Spatial AI for Sports Broadcasting
Cameras see flat images. The real world is 3D.
In 30 minutes you'll learn how AI reconstructs the world from video — and how this changes sports broadcasting forever.
Imagine watching disc golf on ESPN. A single camera follows a player as they wind up, release, and watch their disc sail across the course. That flat video contains a hidden 3D world — if you know how to extract it.
A photo has no depth. It's a 2D projection of a 3D world. When light hits your camera sensor, all depth information is lost. A mountain 10 miles away and a tree 10 feet away can cast the exact same shadow on the same pixel.
But your brain reconstructs 3D from two flat images — your eyes. Computers can do the same thing, and much more.
Modern AI can predict depth from a single image. Models like Depth Anything and MiDAS learned from millions of images to understand visual cues: size, shadows, overlap, perspective.
Red = close, Blue = far
The catch: Single-image depth is relative, not metric. You know the tree is closer than the mountain, but not by exactly how many meters. For broadcast sports, that's often enough.
Click matching points in both images. With two views of the same scene, we can triangulate the real 3D position of any point. This is how COLMAP and other SfM systems work.
The broadcast problem: Sports cameras follow the action — they don't orbit the scene. This gives you very few viewpoints. COLMAP might register only 4 frames out of 70. That's why broadcast 3D reconstruction is so hard.
You now understand the fundamental challenge. 2D cameras capture 3D worlds, but the depth is lost.
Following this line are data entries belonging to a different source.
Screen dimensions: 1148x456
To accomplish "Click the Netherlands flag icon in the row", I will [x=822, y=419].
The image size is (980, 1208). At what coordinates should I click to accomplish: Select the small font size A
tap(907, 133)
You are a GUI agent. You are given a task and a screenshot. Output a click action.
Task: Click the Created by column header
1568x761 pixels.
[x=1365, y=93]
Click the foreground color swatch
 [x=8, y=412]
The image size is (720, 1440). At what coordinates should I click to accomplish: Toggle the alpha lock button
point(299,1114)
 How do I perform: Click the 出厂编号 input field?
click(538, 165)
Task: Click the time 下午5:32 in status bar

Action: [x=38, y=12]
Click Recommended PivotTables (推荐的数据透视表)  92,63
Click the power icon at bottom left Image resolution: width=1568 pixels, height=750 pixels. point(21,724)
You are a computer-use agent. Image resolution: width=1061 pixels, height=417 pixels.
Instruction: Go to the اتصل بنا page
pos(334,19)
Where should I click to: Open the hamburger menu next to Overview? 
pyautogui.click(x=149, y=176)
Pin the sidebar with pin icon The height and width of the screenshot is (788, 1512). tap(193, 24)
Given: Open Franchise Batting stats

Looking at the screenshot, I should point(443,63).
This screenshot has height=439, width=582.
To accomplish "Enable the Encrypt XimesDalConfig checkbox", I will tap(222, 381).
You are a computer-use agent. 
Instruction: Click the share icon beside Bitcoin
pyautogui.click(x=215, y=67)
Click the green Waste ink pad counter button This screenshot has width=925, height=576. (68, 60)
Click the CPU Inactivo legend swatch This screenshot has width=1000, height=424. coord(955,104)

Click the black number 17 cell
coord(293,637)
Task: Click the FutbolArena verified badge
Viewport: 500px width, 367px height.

AI can estimate it, geometry can triangulate it, but broadcast video gives us limited views.
This limitation drove the computer vision revolution of 2020-2024. Let's see what emerged.
NeRFs were first (2020) — train a neural network to represent a 3D scene. Beautiful results, but painfully slow to train and render.
Then came 3D Gaussian Splatting (2023). Same quality, 100x faster. It changed everything.
A fuzzy 3D blob. Each "splat" has a position in 3D space, a size, a rotation, a color, and an opacity. Imagine a semi-transparent colored ellipsoid floating in space.
Now imagine millions of them. Together, they can approximate any 3D scene.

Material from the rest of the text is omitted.